Source passage:
Currently, our research focuses on a few directions. First, we are designing different molecular sensor structures that operate in the near-infrared and visible range. This will make the detection system less bulky and less expensive, with an ultimate potential to integrate with portable personal devices. Second, we are interrogating the molecule-structure interactions to optimize the device sensitivity while minimizing nonspecific interactions that contribute to the noise in the signal.

The molecules we are interested in detecting include microRNAs, proteins, extracellular vesicles, and metabolites. Our close collaborators include Dr. Liangcai Gu from University of Washington at Seattle and Debabrata Mukhopadhyay at Mayo Clinic.

Reference: (1)   Xiahui Chen †, Chu Wang, Yu Yao *, and Chao Wang *, “Plasmonic Vertically Coupled Complementary Antennas for Dual-Mode Infrared Molecule Sensing,” ACS Nano, vol. 11, pp. 8034-8046, 2017.

3.2 Integrated Exosome Molecular Analyzers 

Recent studies have revealed the significant clinical potential of extracellular vescicles (e.g. exosome), both as a point of intervention in the treatment of carcinoma and a potential biomarker for disease diagnosis and prognosis. Despite the great promise of exosome-based molecular diagnostics, a number of technological challenges seriously hinders its accuracy and reliability in disease detection. First, the exosome purification process is either too time-consuming (ultracentrifugation) or bias-prone (conventional immunoprecipitation suffers from poor antibody specificity), thus resulting in serious pre-analytical errors and poor statistical stability. Second, concomitant molecular profiling of exosome protein markers and cargo microRNAs promises to significantly improve the diagnostic accuracy, but requires lengthy detection steps, complex sample processing, and frequently introduces biases. The long-term goal of our group to build a fully integrated and multifunctional optofluidic diagnostic technology that seamlessly incorporates exosome purification and exosomal protein and microRNA (miRNA) profiling on a single device to achieve rapid and accurate screening and disease detection at early stage.

[Stored data entries]
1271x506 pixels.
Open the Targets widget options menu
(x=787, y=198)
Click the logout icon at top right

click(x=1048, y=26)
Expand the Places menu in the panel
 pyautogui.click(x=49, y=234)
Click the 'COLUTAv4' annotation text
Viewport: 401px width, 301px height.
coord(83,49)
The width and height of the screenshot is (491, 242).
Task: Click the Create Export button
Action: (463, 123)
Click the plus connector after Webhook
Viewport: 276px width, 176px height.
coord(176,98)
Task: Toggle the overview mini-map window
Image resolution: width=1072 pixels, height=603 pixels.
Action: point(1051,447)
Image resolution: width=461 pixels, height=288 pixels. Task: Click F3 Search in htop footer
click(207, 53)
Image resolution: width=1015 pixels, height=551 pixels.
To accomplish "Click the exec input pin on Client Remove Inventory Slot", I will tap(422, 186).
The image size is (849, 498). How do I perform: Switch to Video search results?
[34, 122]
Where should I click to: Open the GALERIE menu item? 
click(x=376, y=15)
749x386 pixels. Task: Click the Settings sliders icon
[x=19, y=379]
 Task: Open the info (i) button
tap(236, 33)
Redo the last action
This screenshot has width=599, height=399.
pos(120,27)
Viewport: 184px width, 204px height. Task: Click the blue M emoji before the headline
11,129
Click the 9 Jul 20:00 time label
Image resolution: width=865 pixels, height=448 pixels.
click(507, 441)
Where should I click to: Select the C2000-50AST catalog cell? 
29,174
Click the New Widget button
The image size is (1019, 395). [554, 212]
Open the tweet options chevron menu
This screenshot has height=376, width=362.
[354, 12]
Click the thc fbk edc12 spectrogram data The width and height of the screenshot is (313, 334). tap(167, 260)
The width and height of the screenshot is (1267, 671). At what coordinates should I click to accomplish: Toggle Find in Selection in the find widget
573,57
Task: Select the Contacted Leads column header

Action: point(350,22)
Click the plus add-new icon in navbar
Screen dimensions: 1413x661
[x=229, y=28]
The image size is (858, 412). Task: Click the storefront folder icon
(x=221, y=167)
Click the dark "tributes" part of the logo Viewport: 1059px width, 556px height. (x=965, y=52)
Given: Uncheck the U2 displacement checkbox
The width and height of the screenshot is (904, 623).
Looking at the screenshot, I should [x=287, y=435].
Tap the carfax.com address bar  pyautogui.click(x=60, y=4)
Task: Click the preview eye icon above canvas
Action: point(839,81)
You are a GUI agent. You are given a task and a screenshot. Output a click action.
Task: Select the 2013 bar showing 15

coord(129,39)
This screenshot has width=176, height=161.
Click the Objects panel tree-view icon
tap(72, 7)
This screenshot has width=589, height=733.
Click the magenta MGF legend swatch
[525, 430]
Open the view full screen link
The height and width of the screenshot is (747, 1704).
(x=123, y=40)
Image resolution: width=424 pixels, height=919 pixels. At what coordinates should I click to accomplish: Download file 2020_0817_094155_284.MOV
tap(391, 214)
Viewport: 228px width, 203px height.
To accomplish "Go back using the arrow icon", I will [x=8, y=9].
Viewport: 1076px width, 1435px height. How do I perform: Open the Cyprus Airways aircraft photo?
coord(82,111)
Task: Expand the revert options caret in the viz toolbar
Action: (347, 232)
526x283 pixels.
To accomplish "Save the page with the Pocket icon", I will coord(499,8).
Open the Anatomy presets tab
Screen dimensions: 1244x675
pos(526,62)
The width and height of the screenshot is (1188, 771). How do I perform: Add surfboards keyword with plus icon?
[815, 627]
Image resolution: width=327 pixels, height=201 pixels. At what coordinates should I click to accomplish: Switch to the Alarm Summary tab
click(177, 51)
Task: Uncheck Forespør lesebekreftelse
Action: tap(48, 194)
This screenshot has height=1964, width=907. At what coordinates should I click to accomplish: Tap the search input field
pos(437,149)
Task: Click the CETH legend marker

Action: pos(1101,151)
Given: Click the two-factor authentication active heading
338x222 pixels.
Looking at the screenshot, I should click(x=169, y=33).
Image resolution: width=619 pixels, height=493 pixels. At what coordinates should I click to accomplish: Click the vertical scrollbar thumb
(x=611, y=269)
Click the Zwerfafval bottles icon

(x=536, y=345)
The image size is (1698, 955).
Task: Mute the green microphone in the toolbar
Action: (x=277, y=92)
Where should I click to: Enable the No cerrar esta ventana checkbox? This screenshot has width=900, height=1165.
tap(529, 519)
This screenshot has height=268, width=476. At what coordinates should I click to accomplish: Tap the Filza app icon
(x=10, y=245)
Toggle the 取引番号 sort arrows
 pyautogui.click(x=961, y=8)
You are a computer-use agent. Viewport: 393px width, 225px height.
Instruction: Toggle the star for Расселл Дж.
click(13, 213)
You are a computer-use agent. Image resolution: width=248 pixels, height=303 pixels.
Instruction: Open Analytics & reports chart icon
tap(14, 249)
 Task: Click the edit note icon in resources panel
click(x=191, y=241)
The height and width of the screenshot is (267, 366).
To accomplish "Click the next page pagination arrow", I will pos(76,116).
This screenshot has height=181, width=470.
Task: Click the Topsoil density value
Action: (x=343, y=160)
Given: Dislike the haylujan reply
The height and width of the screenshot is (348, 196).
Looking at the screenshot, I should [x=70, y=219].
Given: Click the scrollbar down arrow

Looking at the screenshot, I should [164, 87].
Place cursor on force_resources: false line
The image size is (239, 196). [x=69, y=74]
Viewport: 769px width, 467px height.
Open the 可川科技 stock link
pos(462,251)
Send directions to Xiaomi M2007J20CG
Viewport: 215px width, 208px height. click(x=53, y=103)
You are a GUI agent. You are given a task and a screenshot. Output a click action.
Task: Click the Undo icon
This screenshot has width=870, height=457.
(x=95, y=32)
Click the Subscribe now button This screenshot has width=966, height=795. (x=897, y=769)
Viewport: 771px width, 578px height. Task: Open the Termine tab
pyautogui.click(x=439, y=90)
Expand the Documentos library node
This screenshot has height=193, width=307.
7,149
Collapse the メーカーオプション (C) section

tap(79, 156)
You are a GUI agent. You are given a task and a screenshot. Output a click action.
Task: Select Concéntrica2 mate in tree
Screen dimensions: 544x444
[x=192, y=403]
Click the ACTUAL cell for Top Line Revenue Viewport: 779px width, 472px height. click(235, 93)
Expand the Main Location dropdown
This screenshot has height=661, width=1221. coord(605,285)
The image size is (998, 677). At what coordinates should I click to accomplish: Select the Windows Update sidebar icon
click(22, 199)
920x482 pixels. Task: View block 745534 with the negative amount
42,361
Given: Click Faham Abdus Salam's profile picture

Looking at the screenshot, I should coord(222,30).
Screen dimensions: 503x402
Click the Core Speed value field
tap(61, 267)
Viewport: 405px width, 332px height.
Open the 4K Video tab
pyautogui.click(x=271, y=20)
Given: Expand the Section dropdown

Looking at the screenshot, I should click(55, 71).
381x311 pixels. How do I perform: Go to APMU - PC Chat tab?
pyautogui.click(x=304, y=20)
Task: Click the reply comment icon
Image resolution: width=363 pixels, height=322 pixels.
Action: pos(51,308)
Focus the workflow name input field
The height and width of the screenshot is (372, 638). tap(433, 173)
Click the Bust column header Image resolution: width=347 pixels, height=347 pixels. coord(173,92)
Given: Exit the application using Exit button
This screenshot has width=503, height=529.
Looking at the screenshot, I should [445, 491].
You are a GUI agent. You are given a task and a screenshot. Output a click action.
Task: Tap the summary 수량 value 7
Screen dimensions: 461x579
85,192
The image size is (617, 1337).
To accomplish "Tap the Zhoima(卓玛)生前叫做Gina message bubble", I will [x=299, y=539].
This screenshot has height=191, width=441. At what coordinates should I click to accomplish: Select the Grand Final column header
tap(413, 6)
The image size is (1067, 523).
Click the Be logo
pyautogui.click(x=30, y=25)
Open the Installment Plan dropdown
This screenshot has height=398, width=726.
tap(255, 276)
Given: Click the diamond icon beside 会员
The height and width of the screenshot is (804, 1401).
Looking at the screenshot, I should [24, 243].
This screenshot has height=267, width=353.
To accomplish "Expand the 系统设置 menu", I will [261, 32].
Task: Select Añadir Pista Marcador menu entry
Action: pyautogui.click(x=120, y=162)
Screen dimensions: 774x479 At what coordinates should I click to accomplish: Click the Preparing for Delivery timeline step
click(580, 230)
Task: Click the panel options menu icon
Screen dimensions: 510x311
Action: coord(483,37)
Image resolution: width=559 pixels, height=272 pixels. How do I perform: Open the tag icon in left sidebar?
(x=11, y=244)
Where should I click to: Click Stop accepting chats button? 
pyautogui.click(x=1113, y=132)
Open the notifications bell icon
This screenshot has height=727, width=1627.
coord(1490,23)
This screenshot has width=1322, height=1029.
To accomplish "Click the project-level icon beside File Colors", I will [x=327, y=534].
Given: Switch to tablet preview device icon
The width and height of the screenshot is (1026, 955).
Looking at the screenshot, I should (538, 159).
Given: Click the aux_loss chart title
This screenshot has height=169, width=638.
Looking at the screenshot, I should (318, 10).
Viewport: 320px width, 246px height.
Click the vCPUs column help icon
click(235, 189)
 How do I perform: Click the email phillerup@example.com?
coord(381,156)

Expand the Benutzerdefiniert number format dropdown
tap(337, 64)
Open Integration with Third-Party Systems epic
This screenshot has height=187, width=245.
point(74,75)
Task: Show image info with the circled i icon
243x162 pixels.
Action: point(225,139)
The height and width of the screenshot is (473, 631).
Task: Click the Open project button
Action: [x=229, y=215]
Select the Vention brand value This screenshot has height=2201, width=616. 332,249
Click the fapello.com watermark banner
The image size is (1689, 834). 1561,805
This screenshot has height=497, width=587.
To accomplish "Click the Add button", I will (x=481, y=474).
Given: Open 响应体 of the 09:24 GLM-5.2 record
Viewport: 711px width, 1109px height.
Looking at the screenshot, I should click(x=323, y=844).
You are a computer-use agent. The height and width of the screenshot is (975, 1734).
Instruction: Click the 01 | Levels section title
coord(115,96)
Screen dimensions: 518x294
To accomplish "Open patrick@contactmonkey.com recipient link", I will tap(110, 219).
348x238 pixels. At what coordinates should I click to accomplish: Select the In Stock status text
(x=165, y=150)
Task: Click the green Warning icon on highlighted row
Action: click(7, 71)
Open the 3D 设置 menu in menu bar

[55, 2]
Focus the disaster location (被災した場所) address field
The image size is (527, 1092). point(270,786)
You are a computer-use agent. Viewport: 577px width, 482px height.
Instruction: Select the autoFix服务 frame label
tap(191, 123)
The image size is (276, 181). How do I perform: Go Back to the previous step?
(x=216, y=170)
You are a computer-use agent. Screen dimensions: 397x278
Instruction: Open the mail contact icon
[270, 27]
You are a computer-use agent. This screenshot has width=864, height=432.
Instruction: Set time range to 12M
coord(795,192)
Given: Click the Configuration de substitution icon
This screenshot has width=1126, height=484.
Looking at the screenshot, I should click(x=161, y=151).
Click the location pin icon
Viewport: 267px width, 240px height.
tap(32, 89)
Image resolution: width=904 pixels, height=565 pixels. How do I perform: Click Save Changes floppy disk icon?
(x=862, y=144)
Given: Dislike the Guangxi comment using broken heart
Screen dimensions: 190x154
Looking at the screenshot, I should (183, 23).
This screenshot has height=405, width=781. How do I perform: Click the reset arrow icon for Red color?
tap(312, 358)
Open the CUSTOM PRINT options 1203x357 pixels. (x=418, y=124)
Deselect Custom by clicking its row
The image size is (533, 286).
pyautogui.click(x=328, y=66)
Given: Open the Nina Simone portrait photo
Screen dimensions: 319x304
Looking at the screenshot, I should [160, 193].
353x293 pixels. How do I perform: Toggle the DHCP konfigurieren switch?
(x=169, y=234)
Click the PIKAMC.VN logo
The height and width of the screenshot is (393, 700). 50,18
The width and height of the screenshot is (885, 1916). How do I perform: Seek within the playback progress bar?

Questions on the material:
1 > Answer these questions from the research passage:
(a) Which four kinds of molecules is the group interested in detecting?
(b) In which journal was the referenced paper published?
(c) Which purification process does the passage call too time-consuming?
2 > Reproduce the research passage between "Reference: (1)   Xiahui Chen †, Chu" and "pp. 8034-8046, 2017.", inclusive.
3 > Condense the paragraph of the research passage that begins "Currently, our research focuses" into a short list that keeps its main facts.
Rely only on the research passage for every answer.

Solved tasks:
1 >
(a) MicroRNAs, proteins, extracellular vesicles, and metabolites.
(b) ACS Nano.
(c) Ultracentrifugation.

2 >
Reference: (1)   Xiahui Chen †, Chu Wang, Yu Yao *, and Chao Wang *, “Plasmonic Vertically Coupled Complementary Antennas for Dual-Mode Infrared Molecule Sensing,” ACS Nano, vol. 11, pp. 8034-8046, 2017.

3 >
- Designing molecular sensor structures that operate in the near-infrared and visible range, which makes the detection system less bulky and less expensive and could eventually allow integration with portable personal devices.
- Interrogating molecule-structure interactions to optimize device sensitivity while minimizing the nonspecific interactions that add noise to the signal.